* SELECTED PASSAGE:

Author Archives: Scott Lindstrom

Methods of Fog Detection in the GOES-16 Era

GOES-16 ‘Fog Detection’ Channel Difference (10.3 µm – 3.9 µm), 0912 – 1132 UTC, 29 June 2017 (Click to enlarge)

GOES-16 data posted on this page are (still!) preliminary, non-operational data and are undergoing testing

The 16 channels on the GOES-R Series Advanced Baseline Imager (ABI) allow for many different channel combinations that can be used to detect atmospheric phenomena. The animation above shows the traditional method for detecting low stratus: the brightness temperature difference between the shortwave infrared (3.9 µm) and the cleanest longwave infrared (10.3 µm) windows. Cloudtops composed of water droplets are highlighted in the animation because they do not emit 3.9 µm radiation as a blackbody, but do emit 10.3 µm radiation as a blackbody; thus, the brightness temperature difference at night (when no reflected solar radiation at 3.9 µm is present) is positive. The range of the colorbar in the above animation is from -50 to +50 C; stratus appears as green over much of northern Wisconsin, Minnesota and North Dakota. Higher cirrus clouds are cyan, and they interfere with the satellite detection of low clouds, especially over eastern North Dakota where IFR conditions were widespread (source), and where a Dense Fog Advisory existed. Note the apparent disappearance of the fog signal — in green — as the sun rises. Increasing amounts of reflected solar radiation are causing the brightness temperature difference value to switch sign from (10.3 µm – 3.9 µm) > 0 at night (because of emissivity differences) to (10.3 µm – 3.9 µm) < 0 during the day (because of solar reflectance).

The ‘Nighttime Microphysics Advanced RGB’ is also used as a fog detection device. In the animation below, low stratus (and by inference, fog) is highlighted in cyan, a signal that comes mostly from the ‘green’ part of the RGB, namely the Brightness Temperature Difference as shown above. Because the two products are linked by the 10.3 – 3.9 brightness temperature difference, shortcomings in that product as far as fog detection affect the RGB. Note how the fog signal erodes over Minnesota/Wisconsin as the sun rises, and how it is obscured by high clouds (dark purple/magenta) over North Dakota.

Note: GOES-R IFR Probabilities are computed using Legacy GOES (GOES-13 and GOES-15) and Rapid Refresh model information; GOES-16 data will be incorporated into the IFR Probability algorithm in late 2017

GOES-R IFR Probability fields, shown for this event below, were designed to mitigate detection issues noted above. Where high clouds are present, meaning the satellite cannot detect low clouds, information about low-level saturation from the Rapid Refresh is used to assess whether or not fog is likely. That low-level information from the model also can be used to distinguish between fog and elevated stratus that can look very similar from the top, as a satellite views it. The fusing of model and satellite data makes for a product that has better statistics in detecting low ceilings and reduced visibilities.

* REQUIRED TASKS:
[a] In the fog detection article, what range does the colorbar of the first animation span?
[b] Extend the fog detection article with a further paragraph that follows on from its final sentence.

* GIVEN RECORDS:
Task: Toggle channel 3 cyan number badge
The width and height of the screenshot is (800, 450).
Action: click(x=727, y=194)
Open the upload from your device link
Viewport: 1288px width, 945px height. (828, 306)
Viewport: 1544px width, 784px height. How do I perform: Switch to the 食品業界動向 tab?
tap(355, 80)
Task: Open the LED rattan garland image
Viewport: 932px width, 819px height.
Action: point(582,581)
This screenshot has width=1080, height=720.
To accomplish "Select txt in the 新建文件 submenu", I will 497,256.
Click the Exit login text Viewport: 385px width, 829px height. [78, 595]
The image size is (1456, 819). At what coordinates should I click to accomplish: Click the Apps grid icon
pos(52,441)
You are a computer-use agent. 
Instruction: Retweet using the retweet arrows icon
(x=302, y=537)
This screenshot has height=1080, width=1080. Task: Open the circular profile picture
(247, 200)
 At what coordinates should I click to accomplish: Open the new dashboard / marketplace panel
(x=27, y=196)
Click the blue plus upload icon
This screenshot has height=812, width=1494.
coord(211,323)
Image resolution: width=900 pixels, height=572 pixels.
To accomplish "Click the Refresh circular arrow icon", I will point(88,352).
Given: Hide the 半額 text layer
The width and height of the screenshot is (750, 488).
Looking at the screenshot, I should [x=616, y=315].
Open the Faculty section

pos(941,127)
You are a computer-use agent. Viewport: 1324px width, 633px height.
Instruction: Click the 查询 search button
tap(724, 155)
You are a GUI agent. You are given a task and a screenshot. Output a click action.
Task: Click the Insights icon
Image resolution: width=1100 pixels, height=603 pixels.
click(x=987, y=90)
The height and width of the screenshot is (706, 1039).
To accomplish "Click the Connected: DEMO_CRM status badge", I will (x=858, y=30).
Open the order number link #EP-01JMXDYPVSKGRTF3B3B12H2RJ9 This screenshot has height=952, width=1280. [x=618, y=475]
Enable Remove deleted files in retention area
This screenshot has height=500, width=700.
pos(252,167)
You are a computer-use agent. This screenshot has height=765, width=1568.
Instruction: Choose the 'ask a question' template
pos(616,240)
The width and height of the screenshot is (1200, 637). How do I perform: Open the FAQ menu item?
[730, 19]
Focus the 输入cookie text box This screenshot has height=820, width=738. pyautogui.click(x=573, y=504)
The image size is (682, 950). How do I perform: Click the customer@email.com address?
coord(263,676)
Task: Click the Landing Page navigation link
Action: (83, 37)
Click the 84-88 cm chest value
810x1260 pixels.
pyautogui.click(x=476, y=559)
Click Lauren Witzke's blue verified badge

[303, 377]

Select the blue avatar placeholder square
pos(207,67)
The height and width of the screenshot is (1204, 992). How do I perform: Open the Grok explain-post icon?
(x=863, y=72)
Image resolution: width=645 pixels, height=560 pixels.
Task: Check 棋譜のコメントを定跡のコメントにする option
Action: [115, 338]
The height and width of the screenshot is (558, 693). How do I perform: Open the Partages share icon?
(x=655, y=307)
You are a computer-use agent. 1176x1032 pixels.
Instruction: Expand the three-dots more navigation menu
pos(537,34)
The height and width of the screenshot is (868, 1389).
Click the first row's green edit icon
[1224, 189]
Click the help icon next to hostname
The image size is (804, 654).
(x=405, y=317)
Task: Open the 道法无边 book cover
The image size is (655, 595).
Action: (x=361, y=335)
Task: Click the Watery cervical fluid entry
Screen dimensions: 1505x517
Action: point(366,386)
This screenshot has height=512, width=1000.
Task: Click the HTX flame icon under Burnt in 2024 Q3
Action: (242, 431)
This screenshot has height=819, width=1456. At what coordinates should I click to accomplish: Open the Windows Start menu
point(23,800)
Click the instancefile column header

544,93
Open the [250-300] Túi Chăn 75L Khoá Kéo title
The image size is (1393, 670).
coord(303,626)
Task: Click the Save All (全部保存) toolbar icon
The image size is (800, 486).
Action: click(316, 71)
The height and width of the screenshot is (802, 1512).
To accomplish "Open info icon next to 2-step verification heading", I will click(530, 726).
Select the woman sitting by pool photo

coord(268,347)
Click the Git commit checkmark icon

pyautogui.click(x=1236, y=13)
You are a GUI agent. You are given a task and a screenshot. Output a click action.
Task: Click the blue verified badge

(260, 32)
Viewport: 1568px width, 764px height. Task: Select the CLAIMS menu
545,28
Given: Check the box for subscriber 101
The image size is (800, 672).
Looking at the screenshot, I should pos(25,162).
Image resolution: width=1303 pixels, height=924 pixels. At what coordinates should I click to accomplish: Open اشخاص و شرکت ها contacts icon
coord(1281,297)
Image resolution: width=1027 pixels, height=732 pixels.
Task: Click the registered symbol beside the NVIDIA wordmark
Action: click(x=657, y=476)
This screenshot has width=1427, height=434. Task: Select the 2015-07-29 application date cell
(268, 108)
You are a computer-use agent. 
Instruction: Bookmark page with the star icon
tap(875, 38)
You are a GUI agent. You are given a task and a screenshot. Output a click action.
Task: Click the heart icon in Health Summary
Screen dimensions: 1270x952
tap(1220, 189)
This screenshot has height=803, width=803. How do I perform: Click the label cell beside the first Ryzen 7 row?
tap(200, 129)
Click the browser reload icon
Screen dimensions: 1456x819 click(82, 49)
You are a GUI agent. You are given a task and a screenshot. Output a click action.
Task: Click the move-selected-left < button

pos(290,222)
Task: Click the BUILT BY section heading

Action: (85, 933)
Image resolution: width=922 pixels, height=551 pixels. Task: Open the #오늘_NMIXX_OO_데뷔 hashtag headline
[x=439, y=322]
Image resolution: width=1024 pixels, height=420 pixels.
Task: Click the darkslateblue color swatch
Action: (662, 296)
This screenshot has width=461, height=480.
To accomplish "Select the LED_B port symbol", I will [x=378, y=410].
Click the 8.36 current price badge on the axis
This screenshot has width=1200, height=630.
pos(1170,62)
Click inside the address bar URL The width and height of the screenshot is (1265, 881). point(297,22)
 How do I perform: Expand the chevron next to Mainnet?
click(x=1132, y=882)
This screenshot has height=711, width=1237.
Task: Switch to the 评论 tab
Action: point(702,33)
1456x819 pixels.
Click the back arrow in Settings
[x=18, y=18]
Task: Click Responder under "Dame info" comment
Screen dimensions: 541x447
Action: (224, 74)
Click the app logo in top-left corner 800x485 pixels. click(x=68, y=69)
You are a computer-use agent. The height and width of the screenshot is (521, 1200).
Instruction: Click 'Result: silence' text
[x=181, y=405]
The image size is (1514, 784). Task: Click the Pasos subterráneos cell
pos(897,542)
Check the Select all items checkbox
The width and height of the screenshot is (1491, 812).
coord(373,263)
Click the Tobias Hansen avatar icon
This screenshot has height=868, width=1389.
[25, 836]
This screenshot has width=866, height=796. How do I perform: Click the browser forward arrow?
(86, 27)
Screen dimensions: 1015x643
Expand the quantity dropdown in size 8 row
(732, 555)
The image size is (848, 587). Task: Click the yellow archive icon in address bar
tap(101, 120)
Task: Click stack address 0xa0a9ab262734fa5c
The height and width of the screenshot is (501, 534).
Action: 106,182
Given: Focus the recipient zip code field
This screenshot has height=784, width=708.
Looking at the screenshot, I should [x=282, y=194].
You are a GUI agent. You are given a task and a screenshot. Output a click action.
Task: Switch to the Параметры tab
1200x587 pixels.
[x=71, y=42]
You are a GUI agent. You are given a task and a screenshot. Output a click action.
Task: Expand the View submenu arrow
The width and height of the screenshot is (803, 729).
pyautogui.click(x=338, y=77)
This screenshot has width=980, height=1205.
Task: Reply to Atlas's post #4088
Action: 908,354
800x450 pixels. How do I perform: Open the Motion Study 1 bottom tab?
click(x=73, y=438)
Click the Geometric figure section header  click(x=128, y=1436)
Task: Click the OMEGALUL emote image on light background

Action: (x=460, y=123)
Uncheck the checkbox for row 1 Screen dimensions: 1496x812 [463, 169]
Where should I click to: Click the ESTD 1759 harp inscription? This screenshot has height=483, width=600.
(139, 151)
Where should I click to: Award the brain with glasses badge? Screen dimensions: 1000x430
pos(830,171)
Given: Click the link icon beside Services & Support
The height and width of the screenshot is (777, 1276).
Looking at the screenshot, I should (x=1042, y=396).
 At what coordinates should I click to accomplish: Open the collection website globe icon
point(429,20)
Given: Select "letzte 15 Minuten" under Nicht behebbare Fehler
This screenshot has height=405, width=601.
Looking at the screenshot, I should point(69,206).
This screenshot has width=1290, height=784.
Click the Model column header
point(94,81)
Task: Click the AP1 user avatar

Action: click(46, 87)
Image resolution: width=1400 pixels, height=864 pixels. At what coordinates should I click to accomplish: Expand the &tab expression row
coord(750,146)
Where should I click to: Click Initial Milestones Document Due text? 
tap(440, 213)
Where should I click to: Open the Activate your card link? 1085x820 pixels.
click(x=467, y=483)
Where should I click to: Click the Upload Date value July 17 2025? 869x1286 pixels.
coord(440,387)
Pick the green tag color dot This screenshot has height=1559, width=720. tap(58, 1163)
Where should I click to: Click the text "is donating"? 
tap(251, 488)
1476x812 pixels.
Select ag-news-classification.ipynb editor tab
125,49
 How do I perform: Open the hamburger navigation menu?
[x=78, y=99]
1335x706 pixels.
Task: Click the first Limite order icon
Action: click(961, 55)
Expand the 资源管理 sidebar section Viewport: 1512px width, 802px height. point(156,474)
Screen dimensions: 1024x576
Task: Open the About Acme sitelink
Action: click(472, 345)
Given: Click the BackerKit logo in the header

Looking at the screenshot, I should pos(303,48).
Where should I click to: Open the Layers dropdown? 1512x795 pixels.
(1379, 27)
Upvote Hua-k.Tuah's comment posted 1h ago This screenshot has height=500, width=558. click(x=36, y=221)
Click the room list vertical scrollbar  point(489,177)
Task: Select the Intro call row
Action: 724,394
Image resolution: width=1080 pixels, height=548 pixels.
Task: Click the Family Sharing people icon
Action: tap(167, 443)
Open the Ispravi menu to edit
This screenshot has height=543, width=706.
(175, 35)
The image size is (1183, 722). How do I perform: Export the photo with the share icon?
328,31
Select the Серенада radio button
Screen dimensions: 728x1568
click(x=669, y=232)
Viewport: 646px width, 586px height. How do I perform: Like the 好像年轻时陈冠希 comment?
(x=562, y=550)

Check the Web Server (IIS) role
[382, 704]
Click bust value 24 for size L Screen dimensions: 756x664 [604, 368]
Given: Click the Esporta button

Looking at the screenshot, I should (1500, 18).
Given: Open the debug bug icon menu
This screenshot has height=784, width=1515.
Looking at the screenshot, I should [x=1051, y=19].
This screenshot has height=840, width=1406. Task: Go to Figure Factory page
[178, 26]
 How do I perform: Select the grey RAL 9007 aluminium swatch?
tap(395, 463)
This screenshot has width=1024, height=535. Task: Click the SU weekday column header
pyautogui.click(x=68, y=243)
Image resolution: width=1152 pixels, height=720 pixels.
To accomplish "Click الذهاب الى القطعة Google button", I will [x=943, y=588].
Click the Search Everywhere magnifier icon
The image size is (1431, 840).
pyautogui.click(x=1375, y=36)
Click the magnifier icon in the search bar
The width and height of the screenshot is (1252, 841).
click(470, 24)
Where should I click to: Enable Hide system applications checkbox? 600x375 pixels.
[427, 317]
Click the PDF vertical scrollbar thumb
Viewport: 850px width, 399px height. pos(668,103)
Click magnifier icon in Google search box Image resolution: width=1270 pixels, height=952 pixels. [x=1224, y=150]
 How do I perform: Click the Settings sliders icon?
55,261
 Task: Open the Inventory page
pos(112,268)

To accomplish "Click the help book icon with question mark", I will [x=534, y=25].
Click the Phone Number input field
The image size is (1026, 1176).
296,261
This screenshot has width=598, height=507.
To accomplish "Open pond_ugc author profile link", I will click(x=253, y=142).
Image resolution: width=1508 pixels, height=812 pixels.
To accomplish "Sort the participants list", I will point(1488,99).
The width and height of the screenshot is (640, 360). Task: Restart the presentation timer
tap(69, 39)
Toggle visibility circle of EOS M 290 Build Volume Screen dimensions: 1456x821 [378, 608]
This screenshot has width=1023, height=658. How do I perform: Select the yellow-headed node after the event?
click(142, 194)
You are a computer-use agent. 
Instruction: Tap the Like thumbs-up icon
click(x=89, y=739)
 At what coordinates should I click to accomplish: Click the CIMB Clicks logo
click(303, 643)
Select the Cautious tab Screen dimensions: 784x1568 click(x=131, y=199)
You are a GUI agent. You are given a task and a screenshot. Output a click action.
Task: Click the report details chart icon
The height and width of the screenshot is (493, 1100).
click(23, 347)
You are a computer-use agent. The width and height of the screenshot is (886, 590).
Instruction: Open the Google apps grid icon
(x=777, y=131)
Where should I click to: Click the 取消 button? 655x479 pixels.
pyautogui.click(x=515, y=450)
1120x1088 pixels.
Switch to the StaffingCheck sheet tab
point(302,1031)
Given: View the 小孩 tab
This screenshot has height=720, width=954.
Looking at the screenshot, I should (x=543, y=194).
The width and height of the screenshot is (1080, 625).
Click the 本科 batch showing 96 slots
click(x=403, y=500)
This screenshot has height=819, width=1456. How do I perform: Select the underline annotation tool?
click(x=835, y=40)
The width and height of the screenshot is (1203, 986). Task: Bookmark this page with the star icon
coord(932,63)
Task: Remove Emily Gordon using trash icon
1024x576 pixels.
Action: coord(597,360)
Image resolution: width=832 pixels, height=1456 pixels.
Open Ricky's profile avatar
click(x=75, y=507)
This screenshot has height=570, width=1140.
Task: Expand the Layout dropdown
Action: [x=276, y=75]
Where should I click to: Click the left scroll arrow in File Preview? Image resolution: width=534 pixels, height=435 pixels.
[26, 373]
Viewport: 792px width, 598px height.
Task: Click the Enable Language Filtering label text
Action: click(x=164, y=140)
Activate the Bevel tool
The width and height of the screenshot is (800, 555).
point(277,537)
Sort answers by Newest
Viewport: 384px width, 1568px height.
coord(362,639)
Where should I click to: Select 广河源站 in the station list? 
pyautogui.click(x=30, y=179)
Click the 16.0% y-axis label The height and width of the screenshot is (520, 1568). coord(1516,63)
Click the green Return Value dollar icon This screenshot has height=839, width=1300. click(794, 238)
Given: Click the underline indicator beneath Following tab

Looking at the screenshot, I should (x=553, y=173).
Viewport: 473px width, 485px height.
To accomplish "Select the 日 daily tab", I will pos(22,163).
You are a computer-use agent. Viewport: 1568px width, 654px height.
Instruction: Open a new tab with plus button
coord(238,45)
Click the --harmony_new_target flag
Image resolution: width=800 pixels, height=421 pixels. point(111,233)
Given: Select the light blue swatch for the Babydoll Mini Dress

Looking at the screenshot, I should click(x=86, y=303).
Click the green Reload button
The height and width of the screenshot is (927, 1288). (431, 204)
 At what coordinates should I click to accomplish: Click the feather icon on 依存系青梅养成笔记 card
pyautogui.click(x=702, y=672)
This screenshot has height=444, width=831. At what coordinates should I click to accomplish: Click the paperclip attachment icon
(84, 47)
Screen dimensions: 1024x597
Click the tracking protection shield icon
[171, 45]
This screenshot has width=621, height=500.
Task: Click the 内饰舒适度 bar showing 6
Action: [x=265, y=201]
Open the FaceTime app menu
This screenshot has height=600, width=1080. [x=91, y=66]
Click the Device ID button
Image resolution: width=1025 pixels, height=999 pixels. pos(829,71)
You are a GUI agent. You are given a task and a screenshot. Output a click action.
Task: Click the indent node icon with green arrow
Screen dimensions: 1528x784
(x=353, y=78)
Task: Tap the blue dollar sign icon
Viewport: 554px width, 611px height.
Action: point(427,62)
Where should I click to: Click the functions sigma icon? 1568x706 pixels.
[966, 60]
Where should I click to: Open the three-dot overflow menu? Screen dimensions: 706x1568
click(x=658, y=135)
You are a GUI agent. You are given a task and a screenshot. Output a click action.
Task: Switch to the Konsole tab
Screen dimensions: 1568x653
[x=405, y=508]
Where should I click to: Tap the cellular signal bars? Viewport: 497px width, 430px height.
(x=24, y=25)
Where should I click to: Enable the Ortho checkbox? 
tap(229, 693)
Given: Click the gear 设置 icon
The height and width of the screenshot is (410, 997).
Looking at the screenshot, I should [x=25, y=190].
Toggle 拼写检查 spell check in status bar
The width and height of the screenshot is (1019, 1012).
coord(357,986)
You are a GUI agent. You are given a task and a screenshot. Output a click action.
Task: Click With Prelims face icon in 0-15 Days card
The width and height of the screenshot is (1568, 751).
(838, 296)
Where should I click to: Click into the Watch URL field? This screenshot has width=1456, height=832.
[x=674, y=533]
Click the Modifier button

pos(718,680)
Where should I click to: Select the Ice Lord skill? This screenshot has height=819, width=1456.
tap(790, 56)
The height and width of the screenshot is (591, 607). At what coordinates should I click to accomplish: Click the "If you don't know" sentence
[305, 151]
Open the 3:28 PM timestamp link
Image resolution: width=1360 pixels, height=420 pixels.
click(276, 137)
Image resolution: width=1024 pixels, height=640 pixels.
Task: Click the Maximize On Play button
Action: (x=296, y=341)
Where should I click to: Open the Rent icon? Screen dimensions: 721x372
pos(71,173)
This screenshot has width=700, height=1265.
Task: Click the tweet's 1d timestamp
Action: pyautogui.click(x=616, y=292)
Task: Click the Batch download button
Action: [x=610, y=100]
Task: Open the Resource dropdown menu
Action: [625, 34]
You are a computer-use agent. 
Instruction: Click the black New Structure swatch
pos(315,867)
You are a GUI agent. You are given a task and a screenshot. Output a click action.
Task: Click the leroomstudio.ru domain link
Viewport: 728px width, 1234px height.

* EXPECTED RESPONSES:
[a] From -50 to +50 C.

[b]
At the end of the two animations above, for example, how confident will a satellite analyst or forecaster be that there is dense fog over eastern North Dakota? How about the analyst/forecaster using IFR Probability fields? IFR Probabilities maintain a signal for fog over the entire region from North Dakota to Wisconsin, even through sunrise and under high clouds.

GOES-R IFR Probabilities, 0915 to 1115 UTC on 29 June 2017 (Click to enlarge)

Fog Detection Methods when Cirrus Clouds are present

GOES-R IFR Probability fields, 0545, 0800, 1000 and 1300 UTC on 13 June 2017 (Click to enlarge)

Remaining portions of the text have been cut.